» Text provided
__________________________________________________

The problems caused by plastic today are innumerable. Unrestrained use of plastic for years has led to pollution, which has, in turn, led to various environmental and health issues. The time it takes to degrade once trashed adds to woes. But the substance is a part of the modern world and cannot be taken out of circulation, at least not till it is replaced by something that fulfills its functions in various industries. Researchers may have an answer for that – wood byproducts!
A team, led by members of the Yale School of Environment and the University of Maryland, have processed wood powder to turn it into a bioplastic, which may imitate the qualities of plastic while being able to completely degrade in much lesser time. The authors of the research, the results of which are published in the Nature Sustainability journal, point out that while there are several renewable and biodegradable options developed alternatives to petrochemical plastic, they often come at a cost. In addition to the requirement of toxic chemicals in the production process, they also lack strength.
The availability of a sustainable option for petrochemical plastic will allow the introduction of a biodegradable option across sectors, possibly even in routine consumer use. This should significantly reduce the environmental costs of plastic use. Additionally, the new material is said to have high mechanical strength, stability, and UV-light resistance.
To create this substance, the team has used powder of wood, which is usually a byproduct of wood processing, which was converted to a slurry. The product is said to have high solid content and high viscosity, and when buried in soil, complete degradation was observed in three months.
“There are many people who have tried to develop these kinds of polymers in plastic, but the mechanical strands are not good enough to replace the plastics we currently use, which are made mostly from fossil fuels,” said Yuan Yao, one of the authors of this study. “We’ve developed a straightforward and simple manufacturing process that generates biomass-based plastics from wood, but also plastic that delivers good mechanical properties as well.”
While the experimental model works with a wood powder which is essentially a waste product, large scale production of such a bioplastic could require large amounts of wood powder. A lack of balanced management could affect lead to adverse effects.

__________________________________________________

» Given entries

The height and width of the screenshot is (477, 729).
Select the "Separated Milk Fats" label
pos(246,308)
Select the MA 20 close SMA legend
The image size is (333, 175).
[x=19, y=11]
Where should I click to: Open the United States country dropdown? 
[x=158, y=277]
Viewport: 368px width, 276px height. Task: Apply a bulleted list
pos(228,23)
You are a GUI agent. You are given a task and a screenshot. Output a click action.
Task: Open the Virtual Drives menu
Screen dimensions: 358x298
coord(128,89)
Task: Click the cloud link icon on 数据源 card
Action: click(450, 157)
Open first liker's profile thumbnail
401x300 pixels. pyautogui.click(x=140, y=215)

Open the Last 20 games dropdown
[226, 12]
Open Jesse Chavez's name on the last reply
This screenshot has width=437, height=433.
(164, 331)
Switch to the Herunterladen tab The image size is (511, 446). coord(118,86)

__________________________________________________

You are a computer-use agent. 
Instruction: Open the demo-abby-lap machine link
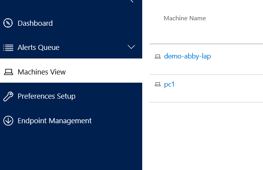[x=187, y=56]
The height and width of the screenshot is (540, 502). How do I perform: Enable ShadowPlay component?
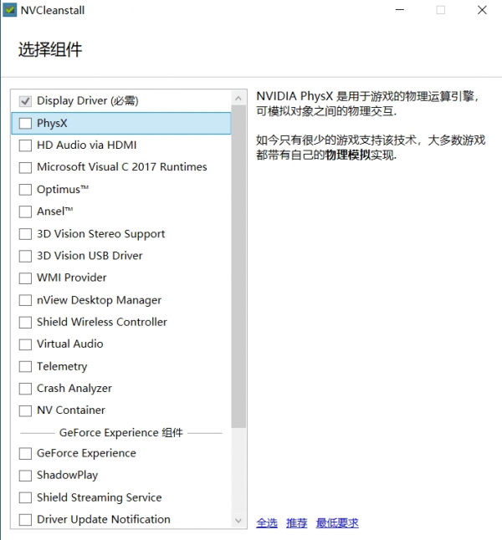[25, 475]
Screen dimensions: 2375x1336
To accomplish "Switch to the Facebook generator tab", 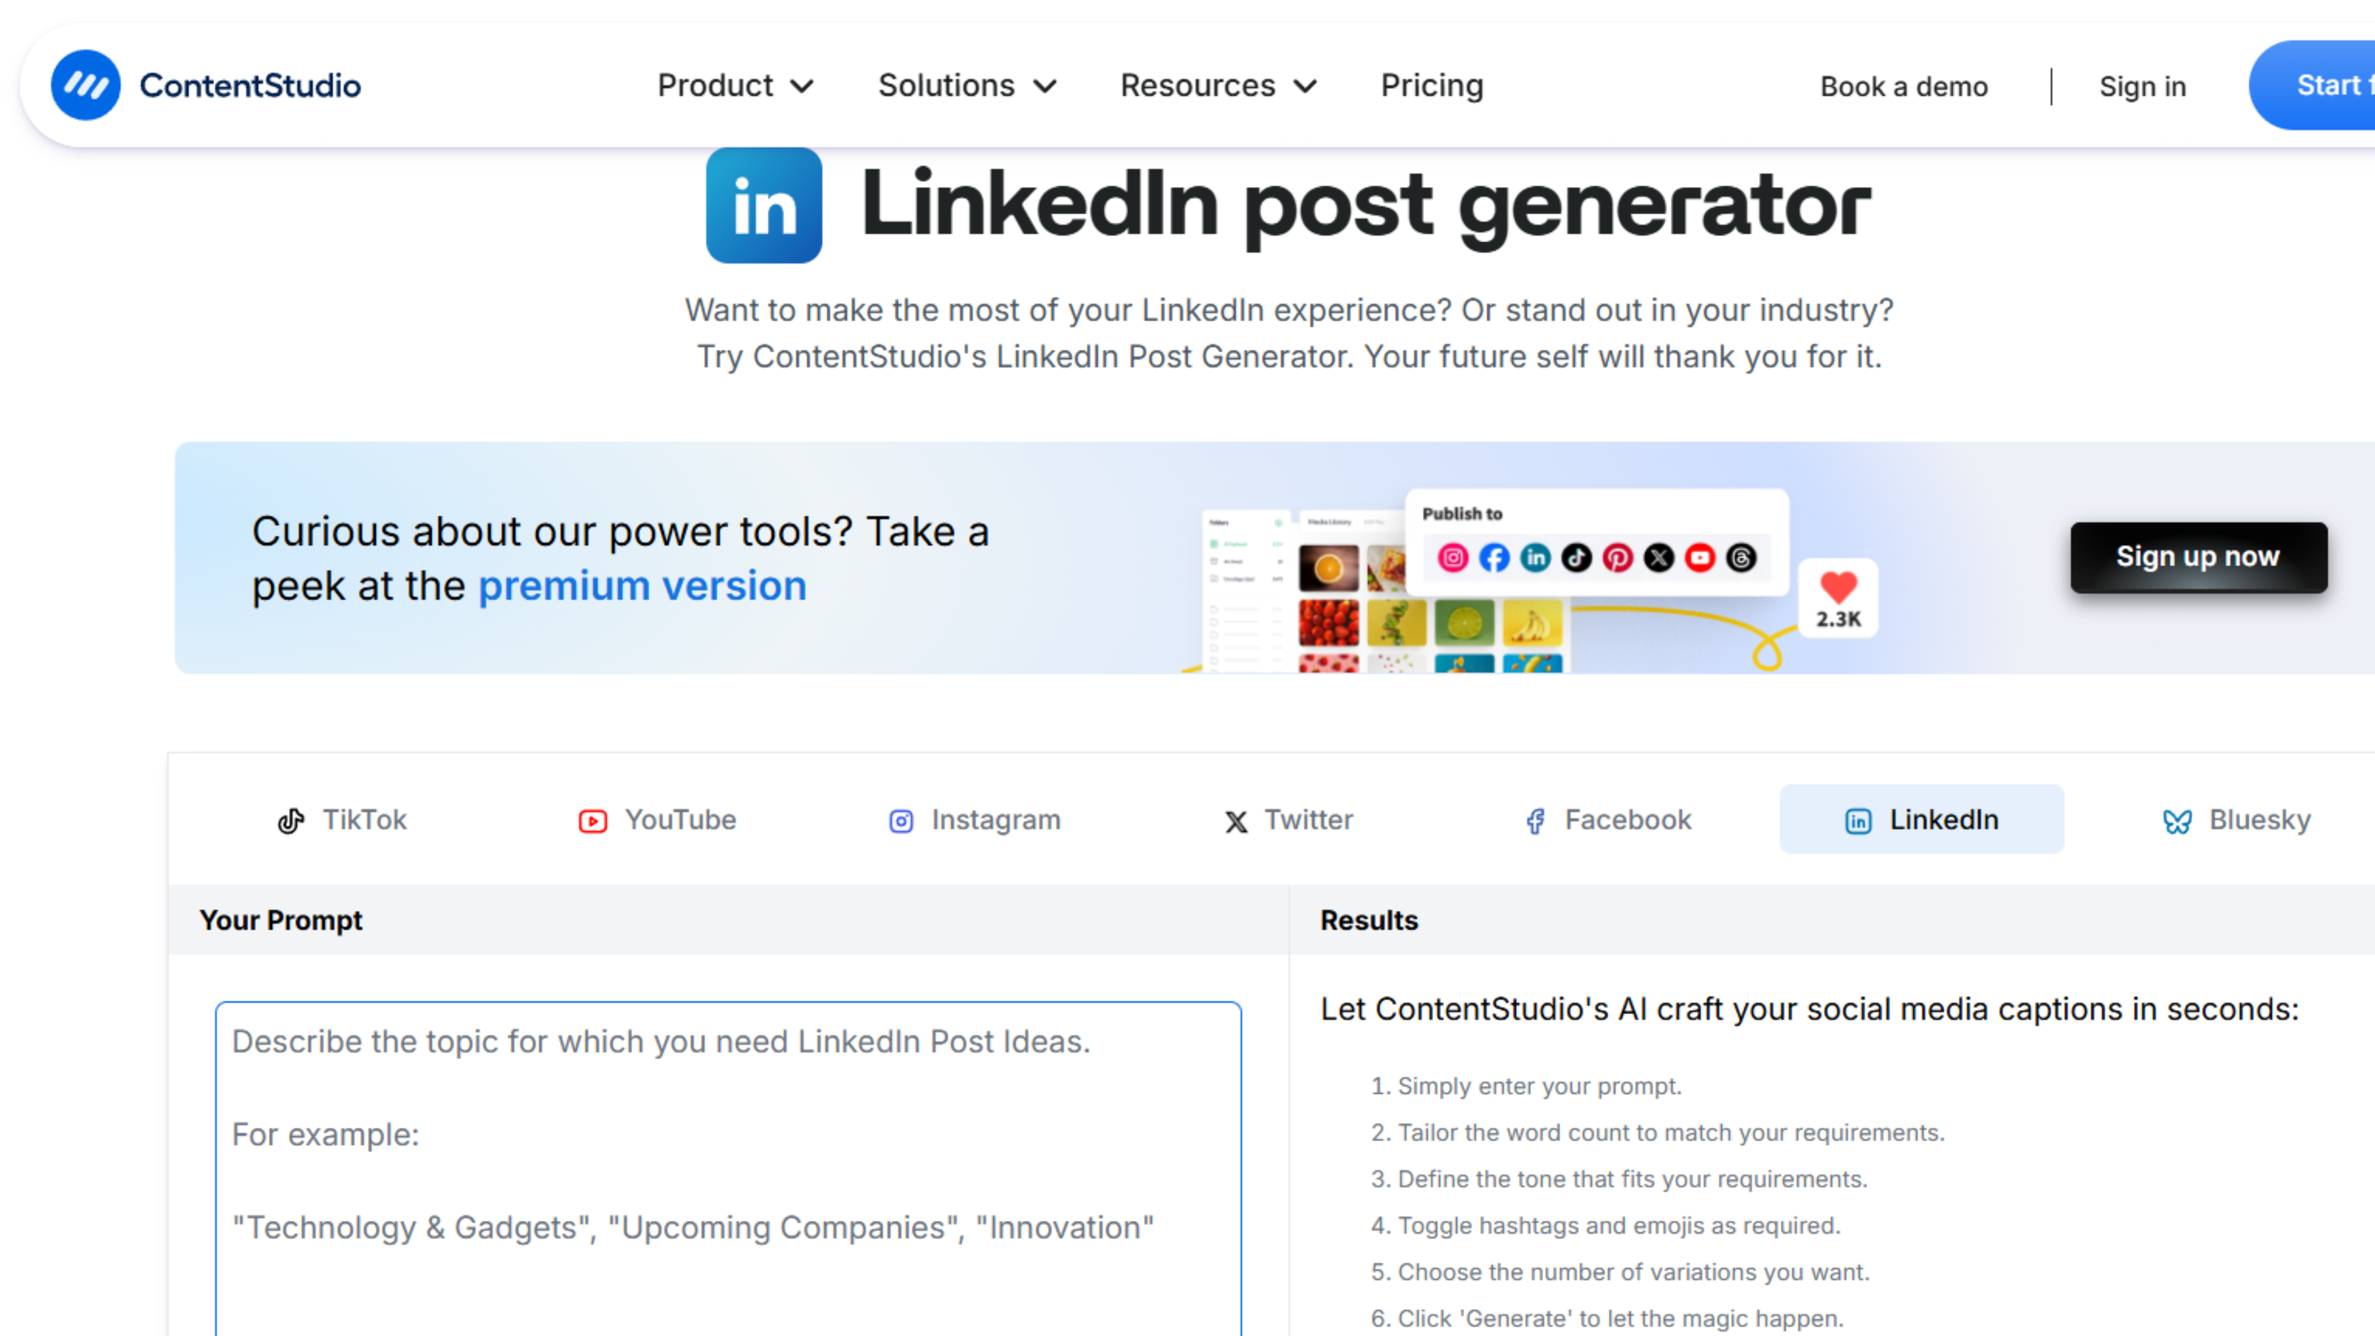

__________________________________________________

From the text on wood-based bioplastic, print the part starting at "The problems caused" and ending at "that – wood byproducts!", word for word. Ignore the records; they have nothing to do with what comes next.

» Answer area
The problems caused by plastic today are innumerable. Unrestrained use of plastic for years has led to pollution, which has, in turn, led to various environmental and health issues. The time it takes to degrade once trashed adds to woes. But the substance is a part of the modern world and cannot be taken out of circulation, at least not till it is replaced by something that fulfills its functions in various industries. Researchers may have an answer for that – wood byproducts!